The rest of April kinda screeched by.  Eli’s birthday came with saddness and joy.  Saddness, because we miss him terribly, but joy because we’ll see him again. 

Anniversaries of those who have passed away are weird things.  They’re kinda awkward and I’ve always felt helpless and really unsure of my feelings.  I know what my feelings are, but should I push them down and pretend that I’m fine or lock myself up and embrace my feelings and be alone?  It’s all just weird.  I am grateful, though, that on this side of heaven, things are ugly and messy and never tidy, but on the other side things are beautiful and perfect.  I look forward to that.  I look forward to the beautiful and perfect.  To the day where we’re all at Jesus’ feet celebrating amazing birthdays with all my children at the right time.  When all of heaven is able to sing “Happy Birthday” to Ellison and to Eli just a couple of weeks apart. 

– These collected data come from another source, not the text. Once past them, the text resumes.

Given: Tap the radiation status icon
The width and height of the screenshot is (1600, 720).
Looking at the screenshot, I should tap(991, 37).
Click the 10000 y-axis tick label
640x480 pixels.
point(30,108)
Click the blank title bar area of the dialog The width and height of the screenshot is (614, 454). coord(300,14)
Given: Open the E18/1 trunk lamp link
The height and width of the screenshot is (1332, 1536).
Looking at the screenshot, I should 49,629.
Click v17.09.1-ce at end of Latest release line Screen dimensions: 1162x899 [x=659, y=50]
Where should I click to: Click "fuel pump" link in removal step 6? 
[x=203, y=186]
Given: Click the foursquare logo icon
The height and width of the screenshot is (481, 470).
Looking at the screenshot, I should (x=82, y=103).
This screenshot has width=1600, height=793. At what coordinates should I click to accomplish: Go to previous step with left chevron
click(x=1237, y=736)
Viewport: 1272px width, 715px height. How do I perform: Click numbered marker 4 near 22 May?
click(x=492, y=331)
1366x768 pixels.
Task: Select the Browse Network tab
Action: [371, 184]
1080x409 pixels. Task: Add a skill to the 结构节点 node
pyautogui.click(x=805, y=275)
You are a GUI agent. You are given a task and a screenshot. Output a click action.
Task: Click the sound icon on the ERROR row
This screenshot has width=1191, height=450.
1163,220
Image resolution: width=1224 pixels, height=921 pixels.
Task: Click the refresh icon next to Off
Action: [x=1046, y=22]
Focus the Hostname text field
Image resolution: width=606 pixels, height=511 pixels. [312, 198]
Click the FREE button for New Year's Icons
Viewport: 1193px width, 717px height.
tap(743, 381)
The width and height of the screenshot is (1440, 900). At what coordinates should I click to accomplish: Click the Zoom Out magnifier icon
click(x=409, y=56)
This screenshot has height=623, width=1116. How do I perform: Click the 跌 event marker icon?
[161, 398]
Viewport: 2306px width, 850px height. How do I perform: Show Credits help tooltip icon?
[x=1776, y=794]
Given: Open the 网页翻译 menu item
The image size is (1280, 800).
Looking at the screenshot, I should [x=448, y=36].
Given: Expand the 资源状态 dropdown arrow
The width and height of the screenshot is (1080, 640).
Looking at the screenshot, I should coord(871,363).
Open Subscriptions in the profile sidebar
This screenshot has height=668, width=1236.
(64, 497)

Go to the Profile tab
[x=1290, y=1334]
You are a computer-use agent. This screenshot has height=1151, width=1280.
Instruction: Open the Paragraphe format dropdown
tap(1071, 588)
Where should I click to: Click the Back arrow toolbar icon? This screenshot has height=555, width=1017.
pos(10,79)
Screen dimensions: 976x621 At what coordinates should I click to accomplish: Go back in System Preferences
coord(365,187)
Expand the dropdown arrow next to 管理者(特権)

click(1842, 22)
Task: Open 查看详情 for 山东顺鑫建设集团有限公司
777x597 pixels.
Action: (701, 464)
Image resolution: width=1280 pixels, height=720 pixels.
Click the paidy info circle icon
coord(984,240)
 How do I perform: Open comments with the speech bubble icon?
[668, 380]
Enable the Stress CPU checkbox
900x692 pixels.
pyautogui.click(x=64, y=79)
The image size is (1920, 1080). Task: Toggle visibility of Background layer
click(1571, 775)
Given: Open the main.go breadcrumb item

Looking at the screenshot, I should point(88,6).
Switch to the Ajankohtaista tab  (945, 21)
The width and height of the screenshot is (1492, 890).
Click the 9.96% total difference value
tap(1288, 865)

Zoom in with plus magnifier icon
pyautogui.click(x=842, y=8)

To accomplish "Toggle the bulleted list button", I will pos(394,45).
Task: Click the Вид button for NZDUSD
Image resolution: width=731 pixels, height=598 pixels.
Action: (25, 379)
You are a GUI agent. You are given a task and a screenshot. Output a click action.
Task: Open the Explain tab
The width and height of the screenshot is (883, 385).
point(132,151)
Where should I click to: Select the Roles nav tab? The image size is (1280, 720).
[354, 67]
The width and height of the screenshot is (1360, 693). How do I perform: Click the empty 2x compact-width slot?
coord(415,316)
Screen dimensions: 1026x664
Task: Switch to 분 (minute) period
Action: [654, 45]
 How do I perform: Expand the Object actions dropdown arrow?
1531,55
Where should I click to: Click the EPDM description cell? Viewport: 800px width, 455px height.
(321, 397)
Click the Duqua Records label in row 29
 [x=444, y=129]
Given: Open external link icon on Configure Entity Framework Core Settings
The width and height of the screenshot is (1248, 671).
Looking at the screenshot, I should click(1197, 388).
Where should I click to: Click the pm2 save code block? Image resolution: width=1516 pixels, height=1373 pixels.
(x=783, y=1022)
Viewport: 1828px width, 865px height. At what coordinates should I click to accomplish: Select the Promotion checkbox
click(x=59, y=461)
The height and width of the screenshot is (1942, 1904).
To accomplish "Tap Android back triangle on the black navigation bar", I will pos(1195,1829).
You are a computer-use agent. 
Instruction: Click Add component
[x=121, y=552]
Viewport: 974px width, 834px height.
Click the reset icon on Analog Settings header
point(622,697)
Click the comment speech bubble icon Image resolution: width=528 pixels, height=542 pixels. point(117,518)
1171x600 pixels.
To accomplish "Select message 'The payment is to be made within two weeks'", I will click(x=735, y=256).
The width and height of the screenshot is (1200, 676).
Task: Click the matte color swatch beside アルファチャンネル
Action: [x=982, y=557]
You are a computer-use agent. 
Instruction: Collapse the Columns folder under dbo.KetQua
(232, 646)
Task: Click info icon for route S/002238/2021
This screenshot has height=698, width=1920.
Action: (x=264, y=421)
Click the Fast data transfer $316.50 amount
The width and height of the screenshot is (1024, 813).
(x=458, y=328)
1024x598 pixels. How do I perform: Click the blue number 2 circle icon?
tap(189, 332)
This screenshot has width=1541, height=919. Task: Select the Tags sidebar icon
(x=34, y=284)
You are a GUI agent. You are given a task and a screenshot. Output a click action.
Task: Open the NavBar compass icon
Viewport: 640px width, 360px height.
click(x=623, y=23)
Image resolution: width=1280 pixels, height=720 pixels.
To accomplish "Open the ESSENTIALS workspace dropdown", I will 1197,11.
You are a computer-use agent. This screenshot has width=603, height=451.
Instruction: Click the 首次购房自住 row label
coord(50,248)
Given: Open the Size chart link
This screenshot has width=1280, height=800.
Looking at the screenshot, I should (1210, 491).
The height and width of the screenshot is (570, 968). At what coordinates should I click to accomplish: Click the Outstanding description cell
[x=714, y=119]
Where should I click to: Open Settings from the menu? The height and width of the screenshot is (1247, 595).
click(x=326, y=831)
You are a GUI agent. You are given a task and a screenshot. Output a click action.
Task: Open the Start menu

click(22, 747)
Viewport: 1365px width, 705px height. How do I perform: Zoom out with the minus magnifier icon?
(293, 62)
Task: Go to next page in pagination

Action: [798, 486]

I’m learning to embrace April.  It’s just a month filled up with 30 days.  Each of those 30 days has something different that has been etched out by Jesus.  For us April 10th, is our daughter birthday.  April 25th is our son’s birthday and April 26th is the day our son went to be with Jesus.  Days, in which things are to be celebrated and things are to be remembered.  However, on each of those days, Jesus ordained them.  He created them.  He is to be glorified in them.  So, that’s what I’ll do.  I’ll glorify Jesus and celebrate my children in those special days.